• **What is required**
When you write the records again, keep every line exactly as it was.

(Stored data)
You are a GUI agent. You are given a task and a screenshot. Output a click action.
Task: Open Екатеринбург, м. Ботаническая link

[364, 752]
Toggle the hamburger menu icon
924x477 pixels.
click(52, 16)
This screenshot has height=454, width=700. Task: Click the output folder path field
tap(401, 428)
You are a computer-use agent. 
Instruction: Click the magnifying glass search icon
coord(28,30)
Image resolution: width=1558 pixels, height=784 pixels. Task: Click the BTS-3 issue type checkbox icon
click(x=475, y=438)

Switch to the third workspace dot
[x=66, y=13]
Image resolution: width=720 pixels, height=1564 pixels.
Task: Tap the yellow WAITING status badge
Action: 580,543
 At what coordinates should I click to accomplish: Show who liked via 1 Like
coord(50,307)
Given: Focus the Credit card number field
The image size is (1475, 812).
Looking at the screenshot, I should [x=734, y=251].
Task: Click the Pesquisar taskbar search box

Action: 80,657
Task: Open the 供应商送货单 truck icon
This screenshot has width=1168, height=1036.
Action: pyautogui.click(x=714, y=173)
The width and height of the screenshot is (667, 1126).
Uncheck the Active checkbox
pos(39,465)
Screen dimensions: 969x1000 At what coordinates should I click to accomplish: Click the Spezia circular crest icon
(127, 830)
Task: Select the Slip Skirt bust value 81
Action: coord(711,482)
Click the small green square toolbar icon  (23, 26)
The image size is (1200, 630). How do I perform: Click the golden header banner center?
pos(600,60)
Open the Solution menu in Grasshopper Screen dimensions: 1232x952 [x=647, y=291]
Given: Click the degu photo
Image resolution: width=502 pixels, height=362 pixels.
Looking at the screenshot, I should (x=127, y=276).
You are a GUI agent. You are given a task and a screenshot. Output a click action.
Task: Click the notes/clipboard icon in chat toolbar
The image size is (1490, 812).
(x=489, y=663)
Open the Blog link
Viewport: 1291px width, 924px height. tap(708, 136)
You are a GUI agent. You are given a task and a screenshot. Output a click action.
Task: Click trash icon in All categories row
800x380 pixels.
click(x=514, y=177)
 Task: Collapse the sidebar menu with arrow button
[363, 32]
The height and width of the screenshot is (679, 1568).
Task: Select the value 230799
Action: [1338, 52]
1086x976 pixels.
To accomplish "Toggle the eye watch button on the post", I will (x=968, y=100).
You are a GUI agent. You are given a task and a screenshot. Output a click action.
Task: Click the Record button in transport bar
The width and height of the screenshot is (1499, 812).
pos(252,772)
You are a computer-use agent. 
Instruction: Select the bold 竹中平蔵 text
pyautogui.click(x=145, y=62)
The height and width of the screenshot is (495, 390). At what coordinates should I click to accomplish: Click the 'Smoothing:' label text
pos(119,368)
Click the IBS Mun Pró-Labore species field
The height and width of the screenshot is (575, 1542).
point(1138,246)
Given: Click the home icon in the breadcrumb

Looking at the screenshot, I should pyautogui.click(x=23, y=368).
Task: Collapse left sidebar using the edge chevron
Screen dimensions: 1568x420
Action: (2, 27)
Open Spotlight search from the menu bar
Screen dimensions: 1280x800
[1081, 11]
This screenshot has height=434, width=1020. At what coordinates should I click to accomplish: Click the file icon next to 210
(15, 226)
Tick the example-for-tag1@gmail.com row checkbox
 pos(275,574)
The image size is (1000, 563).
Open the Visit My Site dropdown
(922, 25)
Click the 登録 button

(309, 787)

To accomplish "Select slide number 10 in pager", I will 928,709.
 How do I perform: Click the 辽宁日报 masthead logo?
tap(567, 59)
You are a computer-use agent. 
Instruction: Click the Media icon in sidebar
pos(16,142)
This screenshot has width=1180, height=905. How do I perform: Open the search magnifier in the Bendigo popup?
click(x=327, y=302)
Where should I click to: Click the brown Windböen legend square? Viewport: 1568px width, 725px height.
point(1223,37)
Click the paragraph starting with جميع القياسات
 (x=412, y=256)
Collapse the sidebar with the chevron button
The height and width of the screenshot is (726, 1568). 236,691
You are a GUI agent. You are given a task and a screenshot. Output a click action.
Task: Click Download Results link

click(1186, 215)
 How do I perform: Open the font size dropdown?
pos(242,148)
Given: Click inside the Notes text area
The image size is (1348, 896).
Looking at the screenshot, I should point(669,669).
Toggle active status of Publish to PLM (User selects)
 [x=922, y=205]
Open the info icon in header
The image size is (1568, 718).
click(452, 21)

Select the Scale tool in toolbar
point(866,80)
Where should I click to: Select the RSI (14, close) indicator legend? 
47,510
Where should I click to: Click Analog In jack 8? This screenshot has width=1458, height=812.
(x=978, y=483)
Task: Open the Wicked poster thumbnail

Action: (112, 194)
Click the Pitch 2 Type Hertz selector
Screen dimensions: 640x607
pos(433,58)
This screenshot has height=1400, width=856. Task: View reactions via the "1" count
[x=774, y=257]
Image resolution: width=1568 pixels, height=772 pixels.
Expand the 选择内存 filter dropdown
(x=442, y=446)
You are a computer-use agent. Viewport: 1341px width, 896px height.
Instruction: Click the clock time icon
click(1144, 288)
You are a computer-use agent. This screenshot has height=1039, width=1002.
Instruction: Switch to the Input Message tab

• **Reply**
You are a GUI agent. You are given a task and a screenshot. Output a click action.
Task: Open Екатеринбург, м. Ботаническая link

[364, 752]
Toggle the hamburger menu icon
924x477 pixels.
click(52, 16)
This screenshot has height=454, width=700. Task: Click the output folder path field
tap(401, 428)
You are a computer-use agent. 
Instruction: Click the magnifying glass search icon
coord(28,30)
Image resolution: width=1558 pixels, height=784 pixels. Task: Click the BTS-3 issue type checkbox icon
click(x=475, y=438)

Switch to the third workspace dot
[x=66, y=13]
Image resolution: width=720 pixels, height=1564 pixels.
Task: Tap the yellow WAITING status badge
Action: 580,543
 At what coordinates should I click to accomplish: Show who liked via 1 Like
coord(50,307)
Given: Focus the Credit card number field
The image size is (1475, 812).
Looking at the screenshot, I should [x=734, y=251].
Task: Click the Pesquisar taskbar search box

Action: 80,657
Task: Open the 供应商送货单 truck icon
This screenshot has width=1168, height=1036.
Action: pyautogui.click(x=714, y=173)
The width and height of the screenshot is (667, 1126).
Uncheck the Active checkbox
pos(39,465)
Screen dimensions: 969x1000 At what coordinates should I click to accomplish: Click the Spezia circular crest icon
(127, 830)
Task: Select the Slip Skirt bust value 81
Action: coord(711,482)
Click the small green square toolbar icon  (23, 26)
The image size is (1200, 630). How do I perform: Click the golden header banner center?
pos(600,60)
Open the Solution menu in Grasshopper Screen dimensions: 1232x952 [x=647, y=291]
Given: Click the degu photo
Image resolution: width=502 pixels, height=362 pixels.
Looking at the screenshot, I should (x=127, y=276).
You are a GUI agent. You are given a task and a screenshot. Output a click action.
Task: Click the notes/clipboard icon in chat toolbar
The image size is (1490, 812).
(x=489, y=663)
Open the Blog link
Viewport: 1291px width, 924px height. tap(708, 136)
You are a GUI agent. You are given a task and a screenshot. Output a click action.
Task: Click trash icon in All categories row
800x380 pixels.
click(x=514, y=177)
 Task: Collapse the sidebar menu with arrow button
[363, 32]
The height and width of the screenshot is (679, 1568).
Task: Select the value 230799
Action: [1338, 52]
1086x976 pixels.
To accomplish "Toggle the eye watch button on the post", I will (x=968, y=100).
You are a GUI agent. You are given a task and a screenshot. Output a click action.
Task: Click the Record button in transport bar
The width and height of the screenshot is (1499, 812).
pos(252,772)
You are a computer-use agent. 
Instruction: Select the bold 竹中平蔵 text
pyautogui.click(x=145, y=62)
The height and width of the screenshot is (495, 390). At what coordinates should I click to accomplish: Click the 'Smoothing:' label text
pos(119,368)
Click the IBS Mun Pró-Labore species field
The height and width of the screenshot is (575, 1542).
point(1138,246)
Given: Click the home icon in the breadcrumb

Looking at the screenshot, I should pyautogui.click(x=23, y=368).
Task: Collapse left sidebar using the edge chevron
Screen dimensions: 1568x420
Action: (2, 27)
Open Spotlight search from the menu bar
Screen dimensions: 1280x800
[1081, 11]
This screenshot has height=434, width=1020. At what coordinates should I click to accomplish: Click the file icon next to 210
(15, 226)
Tick the example-for-tag1@gmail.com row checkbox
 pos(275,574)
The image size is (1000, 563).
Open the Visit My Site dropdown
(922, 25)
Click the 登録 button

(309, 787)

To accomplish "Select slide number 10 in pager", I will 928,709.
 How do I perform: Click the 辽宁日报 masthead logo?
tap(567, 59)
You are a computer-use agent. 
Instruction: Click the Media icon in sidebar
pos(16,142)
This screenshot has width=1180, height=905. How do I perform: Open the search magnifier in the Bendigo popup?
click(x=327, y=302)
Where should I click to: Click the brown Windböen legend square? Viewport: 1568px width, 725px height.
point(1223,37)
Click the paragraph starting with جميع القياسات
 (x=412, y=256)
Collapse the sidebar with the chevron button
The height and width of the screenshot is (726, 1568). 236,691
You are a GUI agent. You are given a task and a screenshot. Output a click action.
Task: Click Download Results link

click(1186, 215)
 How do I perform: Open the font size dropdown?
pos(242,148)
Given: Click inside the Notes text area
The image size is (1348, 896).
Looking at the screenshot, I should point(669,669).
Toggle active status of Publish to PLM (User selects)
 [x=922, y=205]
Open the info icon in header
The image size is (1568, 718).
click(452, 21)

Select the Scale tool in toolbar
point(866,80)
Where should I click to: Select the RSI (14, close) indicator legend? 
47,510
Where should I click to: Click Analog In jack 8? This screenshot has width=1458, height=812.
(x=978, y=483)
Task: Open the Wicked poster thumbnail

Action: (112, 194)
Click the Pitch 2 Type Hertz selector
Screen dimensions: 640x607
pos(433,58)
This screenshot has height=1400, width=856. Task: View reactions via the "1" count
[x=774, y=257]
Image resolution: width=1568 pixels, height=772 pixels.
Expand the 选择内存 filter dropdown
(x=442, y=446)
You are a computer-use agent. Viewport: 1341px width, 896px height.
Instruction: Click the clock time icon
click(1144, 288)
You are a computer-use agent. This screenshot has height=1039, width=1002.
Instruction: Switch to the Input Message tab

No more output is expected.